Thursday, May 08, 2008

Hujan

Saya suka hujan. Sukaaa sekali. Berada dibalik kaca jendela saat hujan di siang hari, mendengarkan gemerciknya saat menabrak kaca jendela, apalagi ditemani segelas coklat hangat, plus anak-anak yang terlelap dalam tidur siang mereka di sebelah saya, wow, it’s heaven! Menikmati gemerisik daun pohon mangga dan jambu biji dihalaman yang bermain bersama deras air hujan, mengirim rasa mendadak romantis yang kadang mencengangkan.

Ketika hujan mulai mereda, buka lebar daun jendela dan saya biarkan wangi rumput dan tanah basah mengisi segenap ruang kamar, pejamkan mata, lalu hikmat meresapi salah satu aroma favorit hidup saya itu. Segar, dan damai!.

Waktu kecil, saya ingat sekali betapa gembiranya saya ketika hujan deras turun. Saya bisa merengek kepada ayah saya agar diizinkan bermain hujan bersama teman-teman kecil saya yang sudah melonjak-lonjak girang menangkap air hujan di pekarangan tetangga. Suara riuh mereka membuat saya teruus merengek sampai Ayah saya mengizinkan. Saat Ayah saya mengangguk tanda memberi izin, tak terkira gembiranya saya bergabung bersama para pencinta hujan di seberang rumah saya itu.

Kalau tidak diizinkan karena kondisi badan yang kurang sehat, saya cukup puas diperbolehkan berjalan-jalan di bawah payung di halaman rumah, mondar-mandir menendang-nendang air yang menggenang sampai hujan reda. Mungkin itulah cikal bakal kenapa saya sangat menyukai hujan.

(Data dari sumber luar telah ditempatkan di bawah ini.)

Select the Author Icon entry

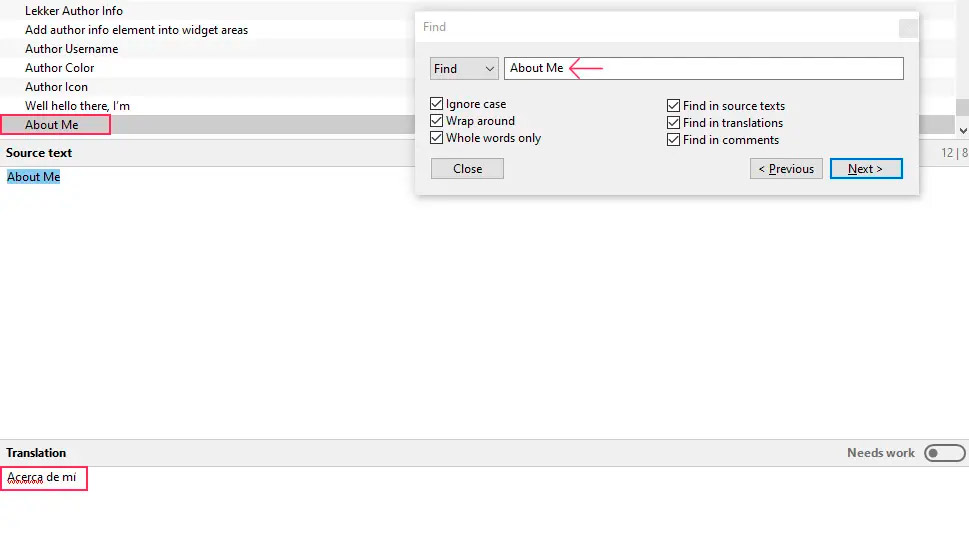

Sekarang, seharusnya hujan menjadi musuh saya karena sering membuat saya dan suami basah kuyup saat pulang kantor. Tapi enggak, saya tetap menikmati hujan saat bermotor. Bermain hujan dengan cara yang lain bukan?. Suami saya sudah tidak lagi bertanya apakah kami harus menepi dipinggir jalan menunggu hujan reda, karena jawaban saya pasti gelengan kepala, saya akan memilih berhujan-ria sampai rumah. Jadi kalau bertemu saya & suami ditepi jalan sedang berteduh, itu pastilah inisiatif suami saya yang tidak bisa saya bantah :D.

Saat di kantor, hujan juga saya nikmati (walau tetap rindu pada kamar tidur saya plus anak-anak dan coklat hangatnya). Dinding ruang kantor saya di lantai 20 yang full kaca, memberi pemandangan lapangan golf Simprug Senayan yang hijau buram disiram hujan. Kadang hujan angin terlihat sangat jelas berputar-putar dan sesekali menabrak dinding gedung. Mengerikan sekaligus indah. Subhanallah.

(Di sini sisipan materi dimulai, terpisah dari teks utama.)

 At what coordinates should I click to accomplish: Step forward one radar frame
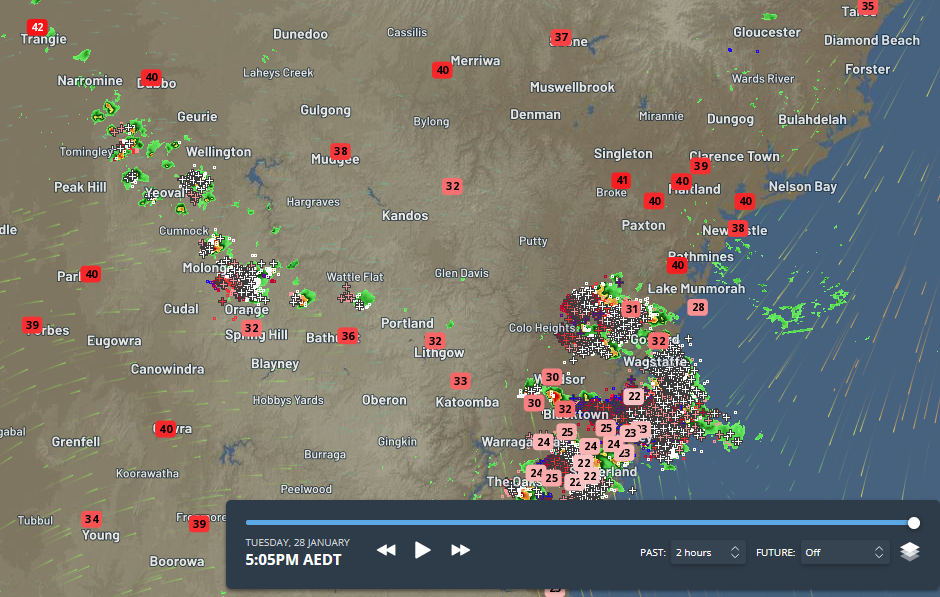click(460, 550)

Adakah bagian menyebalkan dari hujan bagi saya?. Sebenarnya ada. Yaitu saat hujan disaat pagi dihari kerja. Bukan karena repotnya persiapan menghadapi hujan (jas hujan, sandal jepit, baju ganti, dll), tapi karena godaan si kamar tidur yang sulit sekali diabaikan, selimut yang hangat dan segala sesuatu di paragraf pertama tadi. Sungguh sebuah pertarungan berat antara tetap tinggal di rumah dan sisa cuti yang makin menyusut :D.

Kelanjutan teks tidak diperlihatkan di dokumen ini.